2.2 輔助檢查 腦脊液檢查110例,以腹瀉為前驅癥狀者43例,以上呼吸道感染為前驅癥狀55例,腹瀉合并上呼吸道感染者12例。在病后2~3周有蛋白-細胞分離者96例,以上2組結果無顯著差異(P>0.05);神經電生理檢查98例,均為神經源性損害(周圍神經病變),其中以腹瀉為前驅癥狀的44例其中37例(37/44)有周圍神經的波幅降低,而以上呼吸道感染為前驅癥狀54例中16例有周圍神經的波幅降低(16/54),2組差異有統計學意義(P<0.001)。

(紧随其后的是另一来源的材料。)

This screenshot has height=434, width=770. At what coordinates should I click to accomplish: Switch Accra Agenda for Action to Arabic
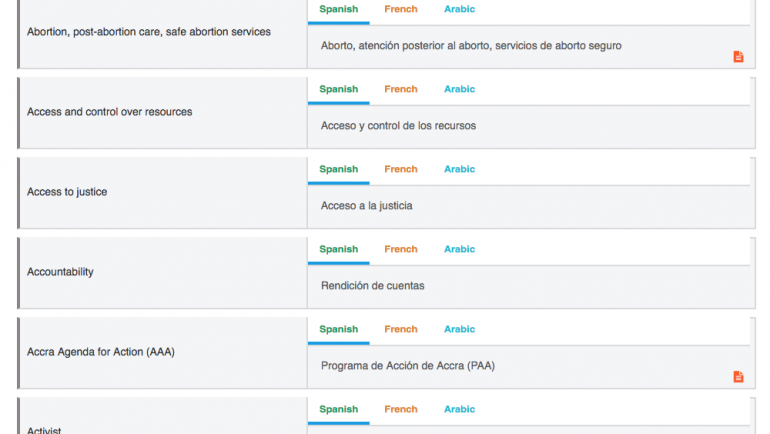460,329
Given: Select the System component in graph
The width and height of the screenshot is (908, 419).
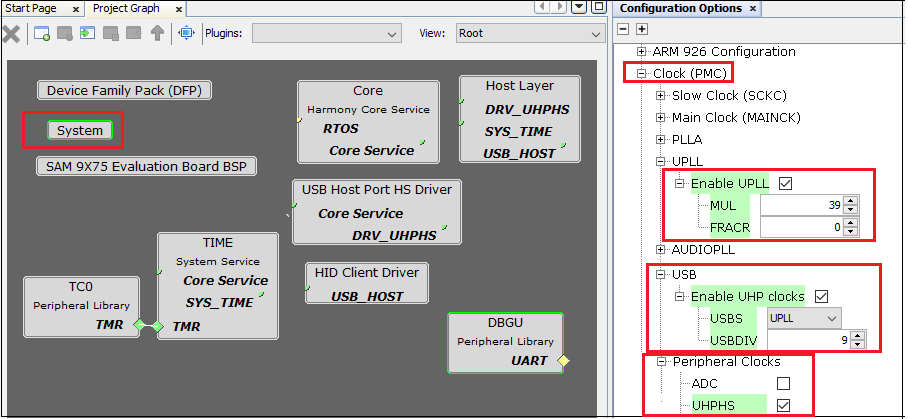Looking at the screenshot, I should (80, 131).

2.3 預后 134例患者死亡8例,均死于呼吸肌麻痹,為急驟起病和急性起病患者,其余急性期后均有所恢復。治療及隨訪中發現有腹瀉前驅感染患者癥狀整體偏重,占重型患者的58%,后期恢復不如無腹瀉前驅感染者,發病多集中于夏秋季。

3 討論

GBS病變范圍廣泛而彌散,主要侵犯脊神經根、脊神經、腦神經,它是自脊髓灰質炎消滅以來最常見的急性遲緩性神經性病變,殘疾率7%~15%,病死率 3%~10%[2]。本次研究發現有腹瀉前驅感染者癥狀偏重,神經損傷以軸突或合并軸突損傷為主,此類患者明顯少于上呼吸道感染者。夏秋季多發,農村患者多,這種現象可能與我們處于魯西北地區的地理位置及農村地區衛生條件較差有關。近年來,越來越多證據表明空腸彎曲菌感染是引起GBS的重要病原。空腸彎曲菌是彎曲菌屬中主要引起人類感染的一種,可定植于人的空腸、回腸和結腸,導致急性腸炎。空腸彎曲菌的傳染源主要是被污染的食物和水,未經消毒的井水和地面水,污染的牛奶、熱食,通常可引起散發和暴發。家畜、家禽是重要貯存宿主。糞-口是主要傳播途徑。空腸彎曲菌在人類主要癥狀是腹瀉性腸炎。目前報道GBS患者空腸彎曲菌感染的陽性率為40%~75%,而以腹瀉為先驅癥狀的GBS患者,空腸彎曲菌感染的陽性率高達85%[3]。在以腹瀉為前驅癥狀的GBS患者中,多可檢測到GM1抗體,抗GM1抗體常見于嚴重軸突變性的GBS患者,這與空腸彎曲菌感染常見于嚴重軸突變性的GBS的特點相一致。連接到郎飛氏結上的神經節苷酯抗體導致了神經沖動在郎飛結間的跳躍性傳導阻滯,另外GM1抗體在補體參與下,Na+與K+在周圍神經動作電位的產生中起主要作用。神經細胞膜GM1抗體因影響Na+向膜內轉運而阻礙了動作電位的產生,從而導致神經肌肉傳導阻斷[4]。90%以上的Mill-Fisher綜合征急性期血清中可有抗Gq/b、Gq/a抗體,該類抗體有高效特異性。目前已證明GM1和空腸彎曲菌脂多糖間GM1b、GM1a和從Mill-Fisher綜合征患者中分離出的空腸彎曲菌脂多糖間的分子結構相似[5-6]。綜上,腹瀉感染導致GBS的機制是空腸彎曲菌含有與神經組織表面的GM共同抗原成分,機體產生的抗空腸彎曲菌抗體與神經細胞表面GM抗原表位的交叉反應,導致神經細胞的免疫損傷。腸炎在我國人群中發病率高,其流行特點是兒童及青壯年多見,農村多見,夏秋季高發,雖然空腸彎曲菌腸炎在我國的發病率缺乏確切數據,但我國GBS流行特點與空腸彎曲菌腸炎有顯著的一致性[2]。這也可解釋本文患者GBS夏秋多發、農村多發、青壯年多發、癥狀較重的特點。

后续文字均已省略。